Google unveiled its new Stadia game streaming service on the 21st of March in San Francisco. The service has been a long kept open secret in the industry for over 2 years now, with former gaming executives being poached and game developers being hired in the background. This is not an analysis of the service or of its potential repercussions on the gaming industry (assuming that the technical barriers around latency that broke OnLive over 10 years ago have now being overcomed — and that’s a big assumption), but it’s instead a reflection on the tech industry as a whole.

The hype on Tech is a bubble ready to burst

Let me disclose immediately my views on tech: I might be guilty of confirmation bias since in my day-to-day role I try to de-hype and separate the magic (aka the marketing PR) from the actual technology. With mixed results.

Overall, it’s been more than 200 years that, as a society, we’ve been confusing evolution with progress, progress with growth and growth with well-being. Infinite growth, endless progress, always towards something better, faster, cheaper. Capitalism has definitely reinforced this view — not that the alternative promised anything different. Ironically, the very same forces of conservative capitalism that requires endless growth in the future are the same that boasts about the good ol’ days, where everything was ordered and less chaotic — allegedly. At the same time, the naive and limited views of Silicon Valley’s founders who only saw good in humanity (possibly because they were looking at it from the backlight of billions of cash) have lost control of their tech juggernauts which, if anything, are moving the world back into fragmented, fenced and biased-reinforced communities. But we digress.

Nature has limits

The point that I’m trying to make is, nature has limits. Nature likes limits. There is a specific reason for why a car cannot reach certain speeds at sea-level: the quadratic nature of drag makes so that for growing speeds, a car would need infinite power to move through air (but it would have been flattened out by the downforce and pulverized by heat first anyway). Hence, we know that we cannot go faster than X km/h at sea level, unless… unless something radical gets discovered or variables are changed (for example, we go to space, where there is no drag). But there is no magic, no matter what any click-baity headlines would like you to believe (to be fair, they don’t care about your beliefs, as soon as you’ve clicked the page, you’ve performed your duty, so move along, please).

The growth of the digital economy is linked to continuous miniaturization

I strongly believe that the entire post-war economical and technical boom that we are still experiencing today — from the invention of the first vacuum tube up until Uber Eat— has mostly been supported by a hardware backbone, and specifically by miniaturisation. That is to say, by optical optimisations and lasers.

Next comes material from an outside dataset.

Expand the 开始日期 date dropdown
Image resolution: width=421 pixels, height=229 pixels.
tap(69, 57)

A microchip is nothing more than a very high-definition photography of an electrical circuit that gets impressed via special lenses and very specific light frequencies on a silicon wafer. Given a fixed radius of the wafer, the more microchips one can put on one, the less expensive it will be to produce: in short, the smallest one can print, the cheaper a microchip becomes. It’s a bit more complex than that, but not that much… Overall, this mechanic has been known as the Moore Law, which is not a law at all, it’s just an observation: by halving the size of a microchip, costs follow suite. By halving the size while keeping the old microchip dimension, processing power doubles. Processing speed — or how many operations a chip can perform in one second — is another variable that affects the overall microchip performance. However, there are limits. Nature likes limits.

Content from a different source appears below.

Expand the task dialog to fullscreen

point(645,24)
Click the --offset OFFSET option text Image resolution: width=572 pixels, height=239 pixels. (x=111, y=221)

We cannot “print” too small: theoretically, we cannot go smaller that an atom — even if what’s “moving” inside the microchip are electrons. Also, we cannot transfer an image smaller than the lightwave that imprints it, and light has a very well-known, defined spectrum. In practice, we need to stop way before that theoretical limit: if the walls of the “electric highways” are too thin, an electron starts to jump in and out, a quantum effect known (but not remotely understood) as tunneling. This is why any CPU is error-corrected, that is, an operation is checked and processed again if an error is spotted — maybe an electron decided to “jump” in the middle of a calculation. By going too small, the error rate becomes so high — that is to say, the electrons that randomly starts to jump — that the amount of power required to spot errors becomes higher than the amount of power needed to process anything else. On the other hand, we could process more operations per second (technically, clock speed), so if we double the speed, we have doubled the processing power. Unfortunately, electrons that move around tend to cause friction and therefore heat (that’s how an oven works), so again, at certain speeds the chip melts. Nature likes limits.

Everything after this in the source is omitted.